McIlroy’s renewed confidence with the putter will be like music to the ears of European Ryder Cup captain Clarke, who needs his top players firing on all cylinders on the greens.

But while McIlroy mentioned the Ryder Cup immediately in the aftermath of a victory that makes him the man to beat in the last two FedEx Cup events, he also referred to his fightback as a sign that he is finally learning not to drop his head or let his shoulders slump when things don’t go his way immediately.

“It’s been a great lesson for me not to get down on myself, to stay patient,” said McIlroy, who was told the same thing hundreds of times by Stockton. 

“As I said, after three holes on Friday, there was so much going through my head  and none of those things involved sitting beside a trophy at the end of the week.”
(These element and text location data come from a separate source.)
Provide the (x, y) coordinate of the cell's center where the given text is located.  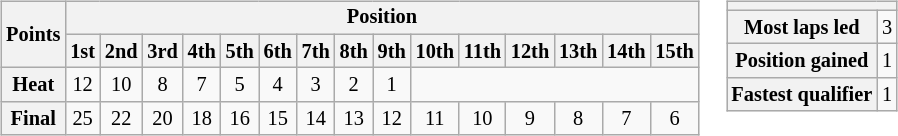
11 (435, 119)
15th (674, 51)
12th (530, 51)
Position gained (802, 61)
Most laps led (802, 27)
10th (435, 51)
Position (382, 18)
6 (674, 119)
5 (240, 85)
8th (354, 51)
11th (482, 51)
14th (626, 51)
14 (316, 119)
Final (33, 119)
Fastest qualifier (802, 95)
7th (316, 51)
4th (202, 51)
22 (122, 119)
4 (278, 85)
20 (162, 119)
13 (354, 119)
15 (278, 119)
Heat (33, 85)
3rd (162, 51)
6th (278, 51)
16 (240, 119)
9 (530, 119)
2 (354, 85)
Points (33, 34)
1st (82, 51)
18 (202, 119)
25 (82, 119)
9th (392, 51)
13th (578, 51)
5th (240, 51)
2nd (122, 51)
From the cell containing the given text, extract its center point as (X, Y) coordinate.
In a sense, his fightback was sparked by a small tweak to his putting grip before Saturday’s second round by gripping more on top of the putter handle than to the side, allowing him to keep the blade square.

“My putting has been the Achilles’ heel of my game this year and I tweaked a tiny little tweak on the putting green on Saturday morning and I saw some putts go in and got some confidence from that and just went with the momentum,” he said.
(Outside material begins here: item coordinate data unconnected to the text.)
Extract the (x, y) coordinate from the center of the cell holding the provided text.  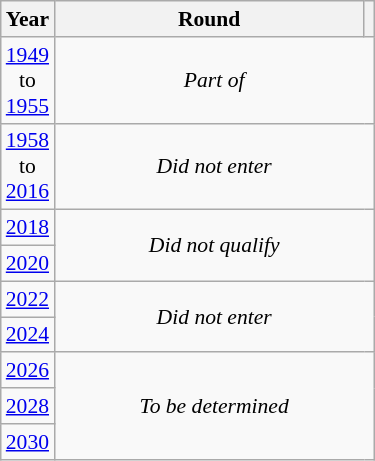
2030 (28, 442)
Part of (214, 80)
2024 (28, 335)
To be determined (214, 406)
2026 (28, 371)
Did not qualify (214, 246)
Round (209, 19)
2018 (28, 228)
2020 (28, 264)
Year (28, 19)
1958to2016 (28, 166)
1949to1955 (28, 80)
2028 (28, 406)
2022 (28, 299)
Rory McIlroy speaks to reporters after his win

“I am just proud of myself that I just able to get that momentum going and keep the same thoughts and not get negative if I hit a bad putt. 

“I just kept staying positive the whole way throughout the weekend and as I said, it has been a great lesson this week for future tournaments if I don’t get off to the start that I want.”

It all goes back to his mood and the thermostat of his game is his putting, McIlroy admits that the system had a habit of shutting down if he overheated between the ears.

Asked if he’d thrown in the towel in an event by quitting before time, he said: “Yes.”

Recently?

Laughing, he said: “Yeah, three years ago. Honda Classic. See. People have short memories.”

Asked for an example of quitting in an event he finished, he said: “I don’t know about quit but I have definitely let my shoulders slump and my head drop and just not been as positive about the situation as I could have been. 

“So it’s happened to me many times before but you learn with experience and a little bit more maturity that four-round golf tournaments, it’s a long time and there is a lot that can happen. I sort of proved that to myself this week.

“Maybe earlier on in my career when I wasn’t quite as mature and my mind wasn’t quite as…. not stable… I am a stable person. Wrong choice of words there. But I’d just let my head drop and my shoulders slump and that’s something I did earlier on in my career so it is something that comes with experience and maturity.”

All is right in McIlroy’s world again, which is bad news for the other 69 players (including Graeme McDowell)  who advanced to the penultimate FedEx Cup Playoff event, the BMW Championship at Crooked Stick this week.

“I just needed to do something with the putting and I’ve found something,” he said. “I still need to go with it. It is definitely not the finished article but it’s a big step in the right direction.”

Asked his over-riding feeling leaving Boston for Indiana, he said: “Just excitement; excitement with where my game is and what I found this week and hopefully I can keep it going for the next couple of tournaments but ultimately into the Ryder Cup and trying to get a fourth one of those.”